Lady Hale in her speech at the Law Society in June added her concerns to the cuts in legal aid. The government has yet to respond to the criticism made by the Judges and magistrates who make the decisions in the cases.
In parliament yesterday, David Cameron said it was important the estimated 12,000 victims of the phone hacking are kept at the centre of the inquiries. We would agree with him and hope that he will support us in keeping the 725,000 victims of the civil cases at the centre of the current debate on legal aid."
Post by Patrick Torsney on Jul 18, 2011 10:01:27 GMT
The Sound Off team has now said that it will provide a "weekly round-up" of its activity
For those of you who have kept up with comments in the lobbying and campaign section on ilegal, you will know that the issue of regular updates has always been one of my niggles with both SOFJ and J4A: that information could seem very thin on the ground and/or too intermittent to keep tabs on. So, the decision by SOFJ to do a regular weekly update has to be very much welcomed
Here's the link to the online version of the email from SOFJ on 15th July:
Sound Off updates today to cover the Big Society catastrophe as the legal aid cuts damage advice charities
"Government cuts to charity funding and legal aid mean the vulnerable will be punished twice August 2nd, 2011
According to research published today by anti-cuts campaign False Economy, over 2,000 UK charities are being forced to close services and sack staff as local government authorities cut their funding, or in some cases withdraw it completely.
The study reveals the scale of the impact government cuts are having on the charitable sector. For example, Birmingham City Council – the UK’s second largest city – has cut funding to the largest number of charities, where more than 190 organisations will lose out.

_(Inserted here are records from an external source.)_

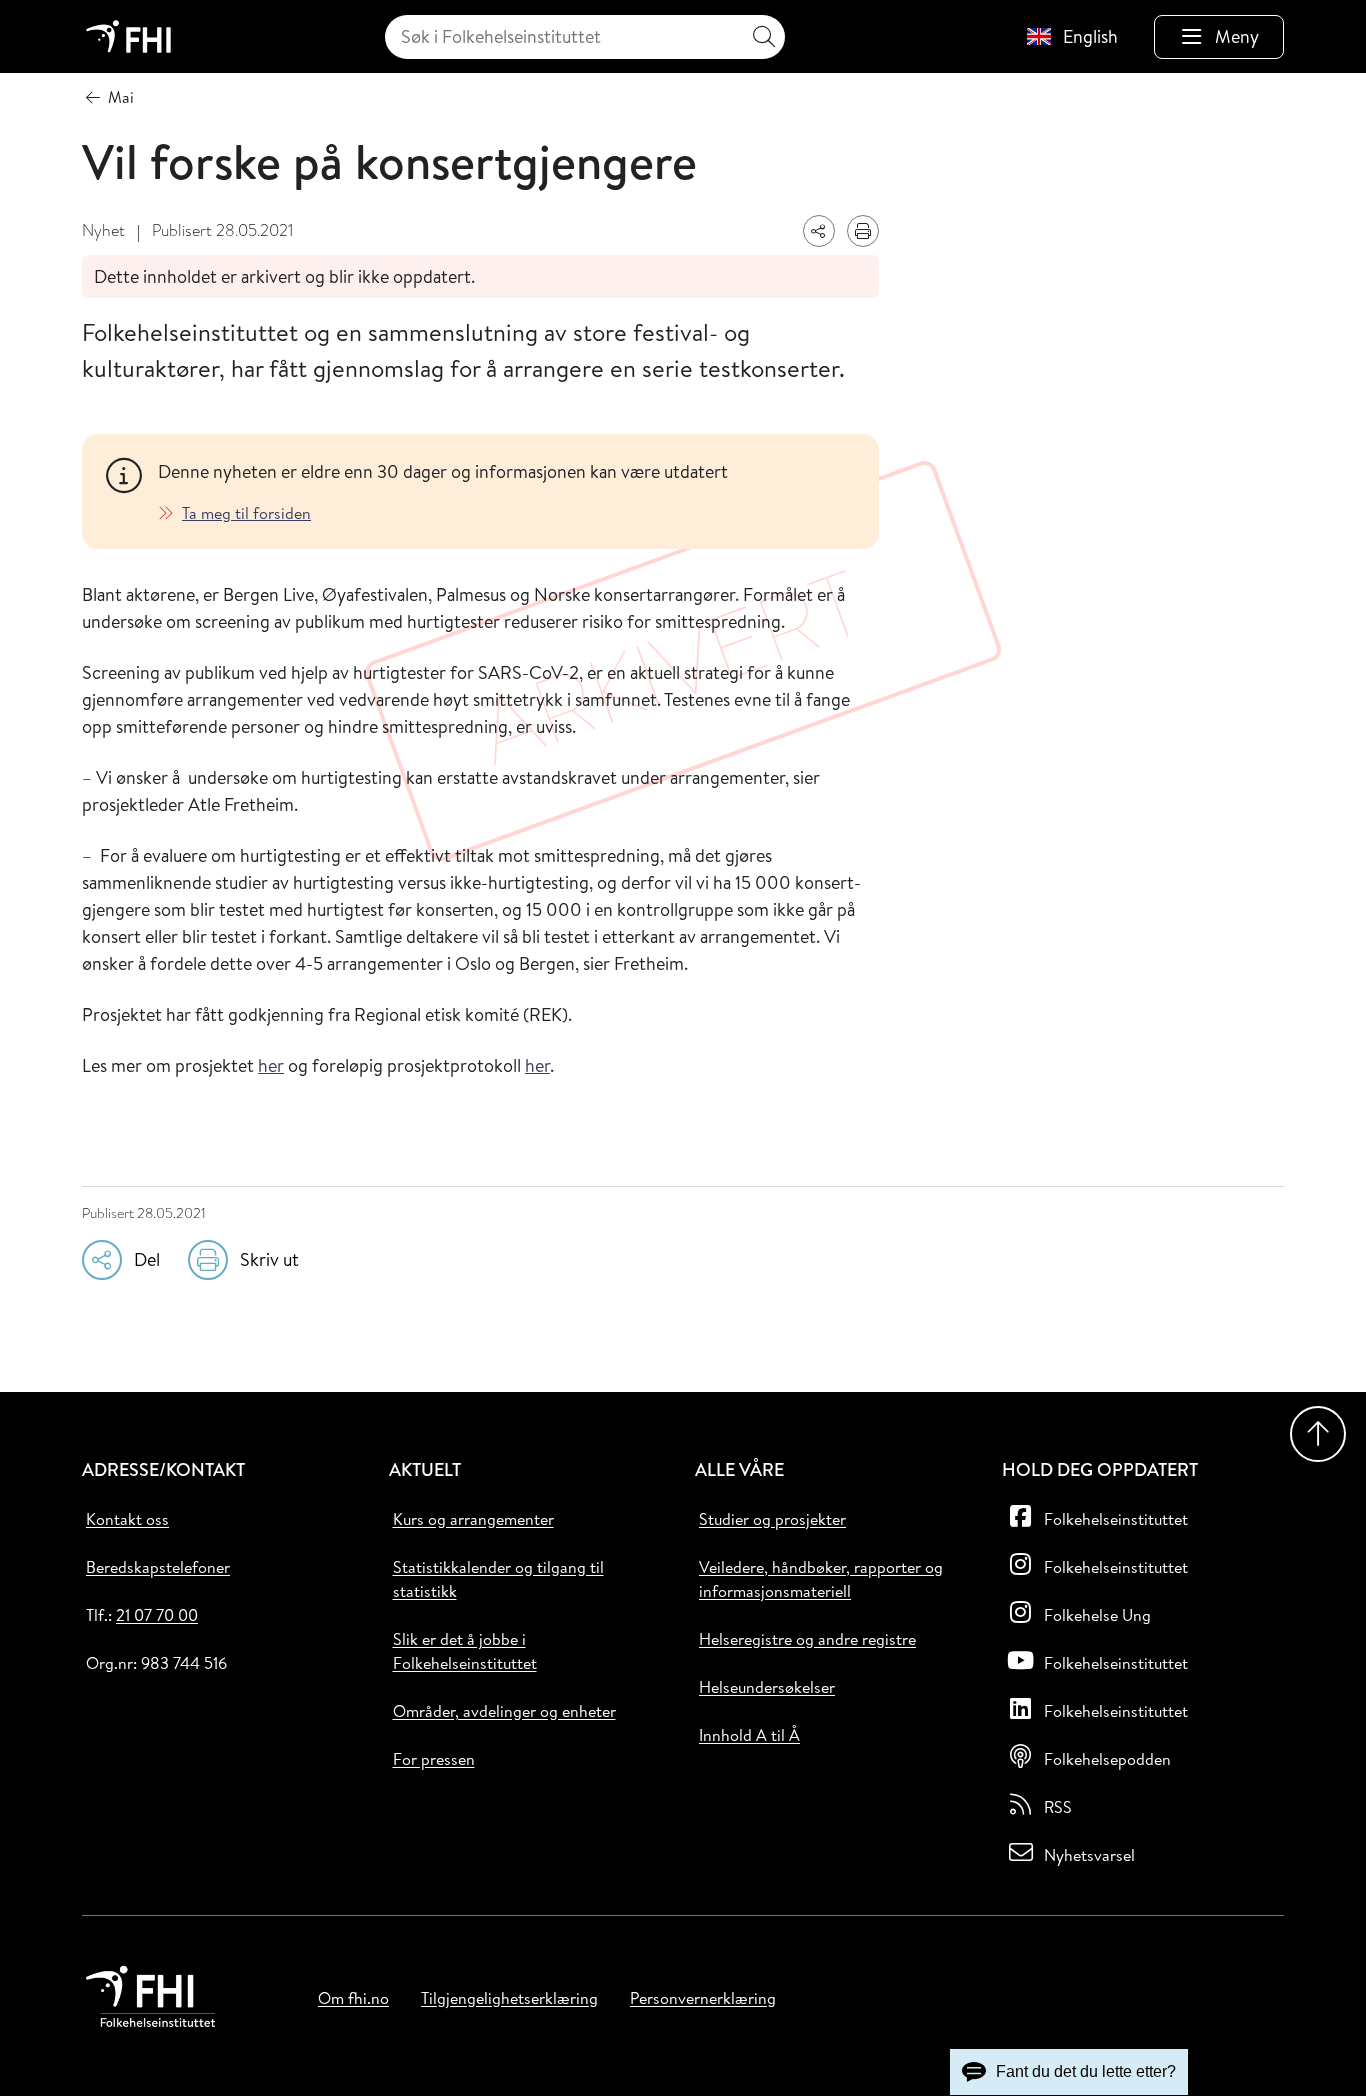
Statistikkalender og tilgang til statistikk (498, 1579)
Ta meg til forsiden (246, 513)
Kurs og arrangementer (473, 1519)
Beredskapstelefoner (158, 1567)
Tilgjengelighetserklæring (509, 1998)
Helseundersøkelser (767, 1687)
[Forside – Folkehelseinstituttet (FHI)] (128, 36)
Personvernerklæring (703, 1998)
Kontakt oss (127, 1519)
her (271, 1065)
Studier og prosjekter (772, 1519)
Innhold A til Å (749, 1735)
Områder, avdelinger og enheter (504, 1711)
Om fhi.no (353, 1998)
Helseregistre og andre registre (807, 1639)
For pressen (434, 1759)
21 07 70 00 (157, 1615)
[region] (506, 491)
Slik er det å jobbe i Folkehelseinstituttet (465, 1651)
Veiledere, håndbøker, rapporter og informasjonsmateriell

After Birmingham, it’s charities in the capital that will be hit hardest where cross council organisation London Councils will cut funding for 174 organisations.
The data shows the worst affected groups will include elderly, disability, adult-care, children’s and young-persons’ charities. Disturbingly, the government’s planned cuts to legal aid are set to punish vulnerable people who rely on the support and advice of precisely these groups, the most. So effectively the government plans to punish them twice – by removing free legal advice and then by slashing funding for the charities and groups who are left to pick up the pieces as a result.
The government has often repeated its desire that voluntary groups and organisations should pick up the shortfall of cuts to direct services as part of its ‘Big Society’. However, many experts, including Tony Havers, a director from the London School of Economics, have questioned whether the charitable sector can effectively cover such a sharp drop in government funding. Brendan Barber, general secretary of the Trade Union’s Congress (TUC), brands the government’s big society as “looking more and more like a big con.”
With regards to legal aid, these cuts will mean hundreds of charitable organisations who already provide vital free legal support services for the elderly, disabled, women, homeless and children will be forced to close. Yet, as Ken Clarke’s Legal Aid, Sentencing & Punishment of Offenders bill is set to cut legal aid for an estimated 725,000 Britons, whom does the government expect these people to turn to?
In the same vein as Ken Clarke’s legal aid and justice bill, cutting funds to the charitable sector – already being expected to compensate for a reduction in government services – will simply punish vulnerable Britons who we should be protecting."